Now it is some such an unconscious humorist as this that the people are to have the privilege of hear to-morrow night at the Tabernacle. The subject, so far as we are able to announce it, is "Roughing It." Precisely what it means the reader will have to ascertain for himself by hearing the lecture, the proceeds of which will be devoted to the benefit of the Young Men's Christian Association. Those who attend may be sure of this: That if a laugh draws a nail out of a man's coffin, as an old proverb tells us, their coffins will either have to be fastened with pegs or fall to pieces before they have sat half-an-hour under the ministrations of one whose office it is to minister to minds diseased with melancholy, and whose inimitable humor will put the "blues" to flight as quickly as the rising sun dispels the morning mists.

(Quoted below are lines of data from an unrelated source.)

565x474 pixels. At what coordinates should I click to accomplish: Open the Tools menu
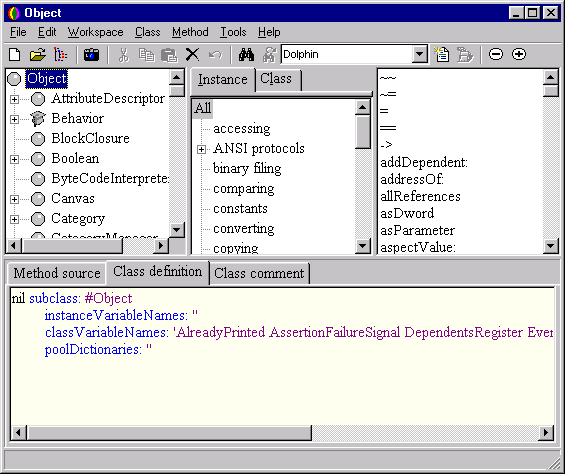click(233, 32)
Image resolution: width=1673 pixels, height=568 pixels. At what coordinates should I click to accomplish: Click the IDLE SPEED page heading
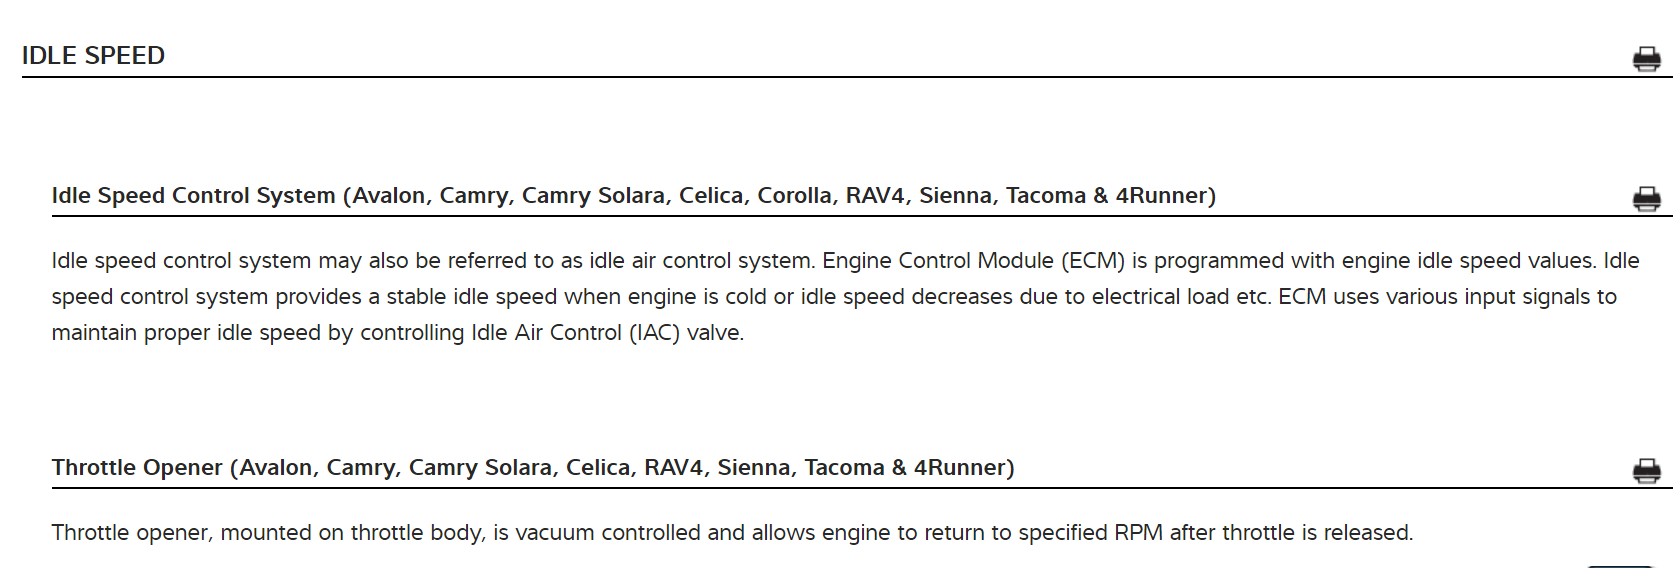coord(93,56)
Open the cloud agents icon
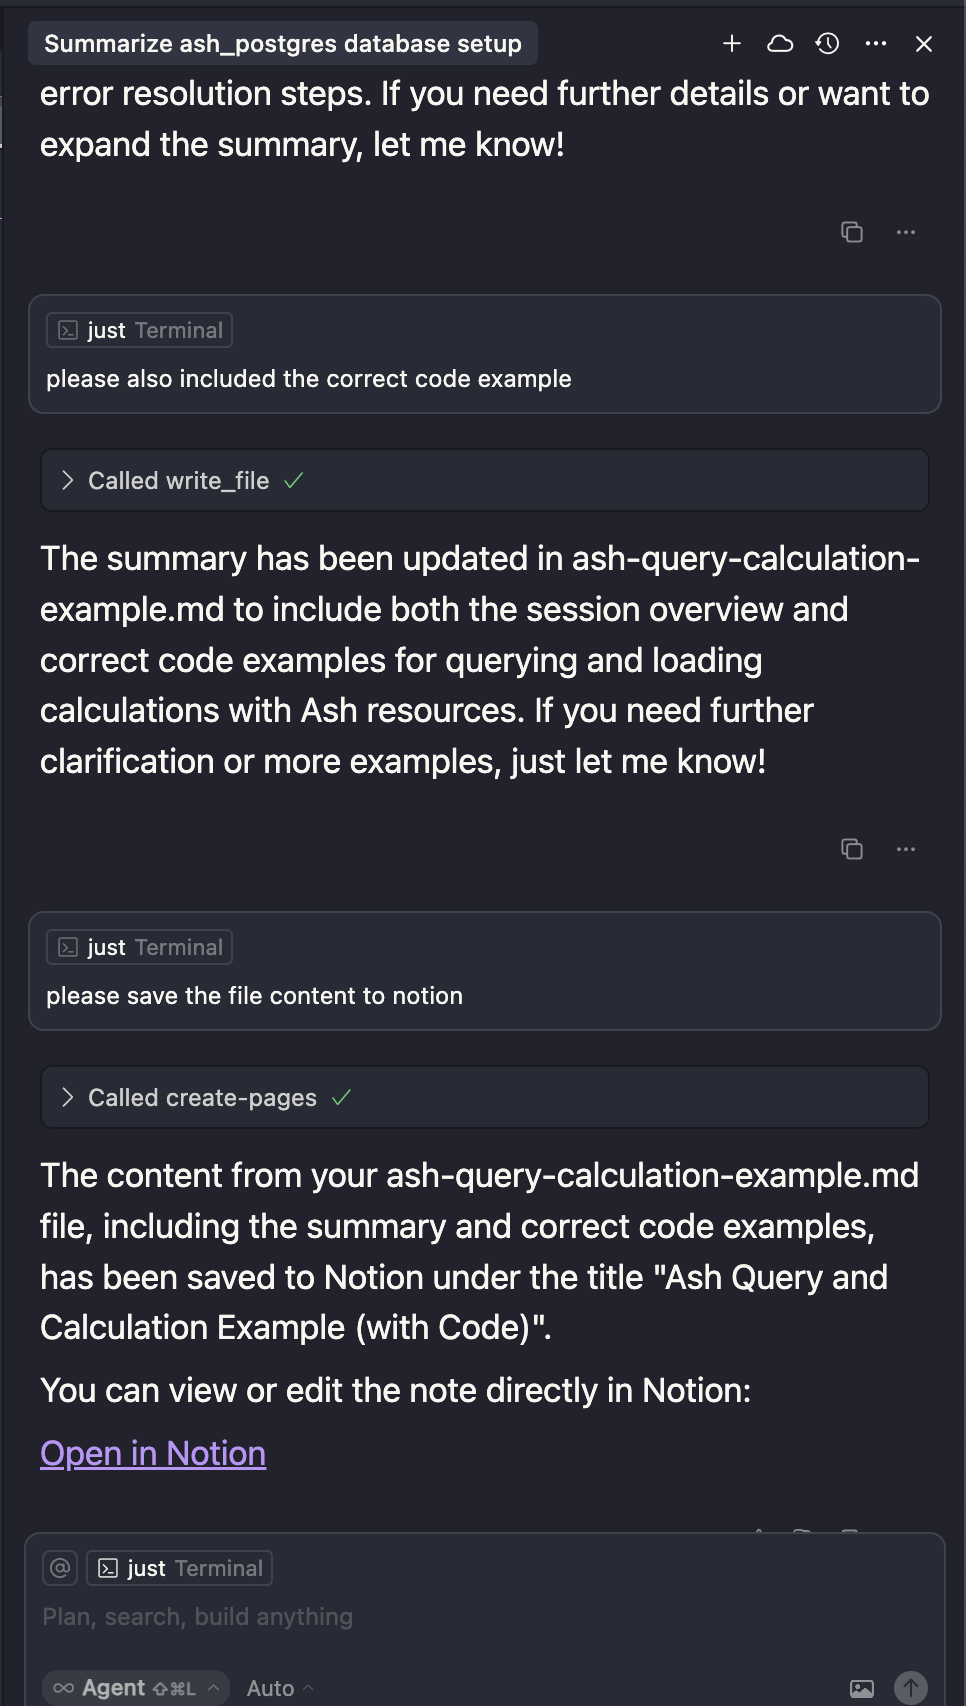The width and height of the screenshot is (966, 1706). click(x=780, y=44)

The (Jersey City) American Standard
30 January 1872

From ODDS AND ENDS.
--Mark Twain lectures at the Tabernacle to-night. . . .
--Mark Twain must be the biggest fool in the country. He actually permitted a Syracuse barber to shave him with a handsaw, so as to be able to define the difference between reality and imagination. No wonder he lectures on "Roughing It." By "it" he means his beard, of course, and if a handsaw wouldn't roughen it, then there's no use shaving with any such barbarous implement. A diagram of the handsaw can be seen at the Tabernacle to-night with a piece of the skin adhering. . . .
--Mark Twain is an older man than he looks. He will be somewhere in the neighborhood of two thousand years of age this spring, and yet he don't look to be above thirty-five. He wears his years well. We are positive about his age, because he is addressed in the Scriptures thus: "If any man compel you to go a mile, go with him Twain." As Mark is the only person of that name who ever lived it follows of course that he must be the same individual. And if he has been Roughing It all these years he must have got it pretty rough by this time. He lectures at the Tabernacle to-night.